Since I think the current behavior can be useful depending on file type and the change may cause some regression, my vote is to have a configurable parameter.

A somewhat related old idea was to have a configurable parameter to recover files which have a footer in the configuration even if the footer wasn't found in the max range specified. This would result in more carved files, can be good, but also in more garbage, of course bad...

lfcnassif commented 1 year ago

Just to be clear, my opinion can be wrong, just testing would tell us what is the best default behavior, but a configurable parameter seems interesting...

lfcnassif commented 1 year ago

MOV

I think MOV is from QuickTime family and is handled by the same carver that handles MP4, 3GP and QT movies.

wladimirleite commented 1 year ago

I think MOV is from QuickTime family and is handled by the same carver that handles MP4, 3GP and QT movies.

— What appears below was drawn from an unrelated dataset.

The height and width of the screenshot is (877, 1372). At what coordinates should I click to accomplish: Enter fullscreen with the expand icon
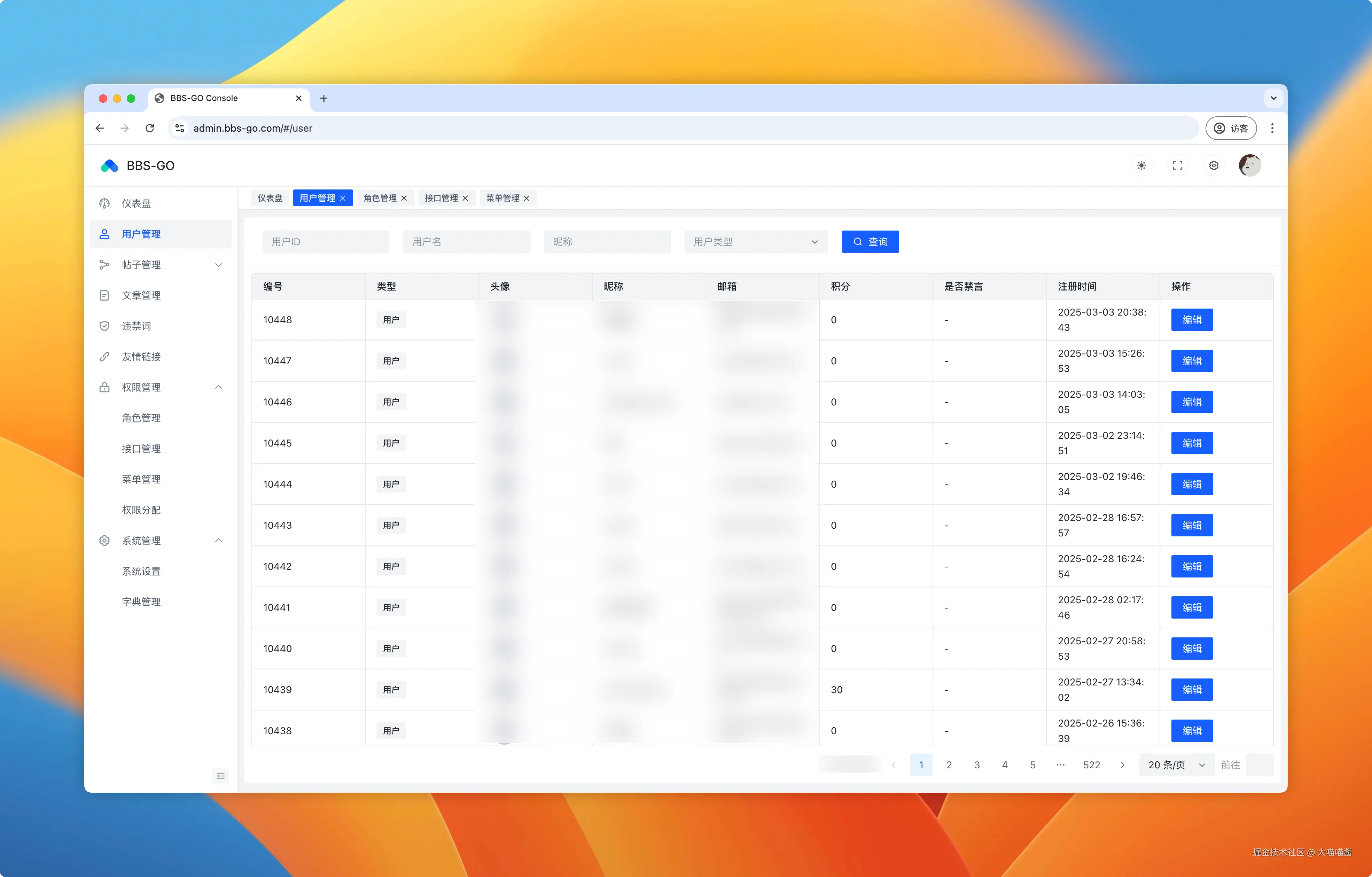[x=1177, y=166]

Sorry, MOV uses a custom carver indeed.

wladimirleite commented 1 year ago

I agree that the parameter would leave things more flexible and clearer. I will change a bit the code I written to keep the current behavior (as default) or not, depending on a parameter. What could be its name? breakOnNextHeader?

lfcnassif commented 1 year ago

What could be its name? breakOnNextHeader?

Fine to me! Or maybe stopOnNextHeader.

lfcnassif commented 1 year ago

Just to be clear, my opinion can be wrong, just testing would tell us what is the best default behavior, but a configurable parameter seems interesting...

Thinking better, possibly current FLV (and Shareaza) carving are merging 2 different files starting at the first header... For FLV this should not be hard to detect, since the video content, if playable, would change abruptly. Maybe we should run tests to evaluate this...

lfcnassif commented 1 year ago

For FLV this should not be hard to detect

Actually it would be easy, the number of FLV files smaller than max size would increase. Today we can already get some, if parent item ends before reaching max size.

wladimirleite commented 1 year ago

@lfcnassif, let me explain why I considered this other behavior (stopOnNextHeader). These SD files are relatively small, but their sizes vary a lot (I have samples here of active files ranging from 200 bytes to 60 KB). In the case when I found the carved files, with the current behavior, a single carved item sometimes contains 2-4 original SDs. The file names are stored in Unicode, so even without a parser IPED extracted them. And the result mixed different file names/paths, which is odd. Obviously, when the parser is integrated, that issue would be solved.

Another inconvenient is that from the carved file with multiple SDs, other SDs (after the first one) are carved. Something like slack >> carved-123.sd >> carved-23.sd >> carved-3.sd, which can be confusing.

EDIT: Sorry, I repeated the test with more attention and in fact what happens is that 3 items were created, like slack >> carved-123.sd, slack >> carved-23.sd and slack >> carved-3.sd, i.e. the 3rd original SD appeared 3 times in the carved content.

lfcnassif commented 1 year ago

Thanks @tc-wleite I got it. I realized different FLV files could be merged together (as you explained before).

Another inconvenient is that from the carved file with multiple SDs, other SDs (after the first one) are carved. Something like slack >> carved-123.sd >> carved-23.sd >> carved-3.sd, which can be confusing.

This is odd, because we have a rule to skip carving on carved files: https://github.com/sepinf-inc/IPED/blob/eee281883ba31a90a2b58edd90b6e03ab9ff63a4/iped-engine/src/main/java/iped/engine/task/carver/BaseCarveTask.java#L139-L145

wladimirleite commented 1 year ago

This is odd, because we have a rule to skip carving on carved files:

Hmmm, I thought we have that, but didn't try to find in the code to check. Let me check what is going on.

wladimirleite commented 1 year ago

I am sorry @lfcnassif , I repeated the test again (without stopOnNextHeader) and carving from carved items didn't happen. I edited my previous message.

lfcnassif commented 1 year ago

Don't worry @tc-wleite, thanks for testing again. After you finish the stopOnNextHeader option, I think we can test FLV carving at least with it and compare with current results, I can do that.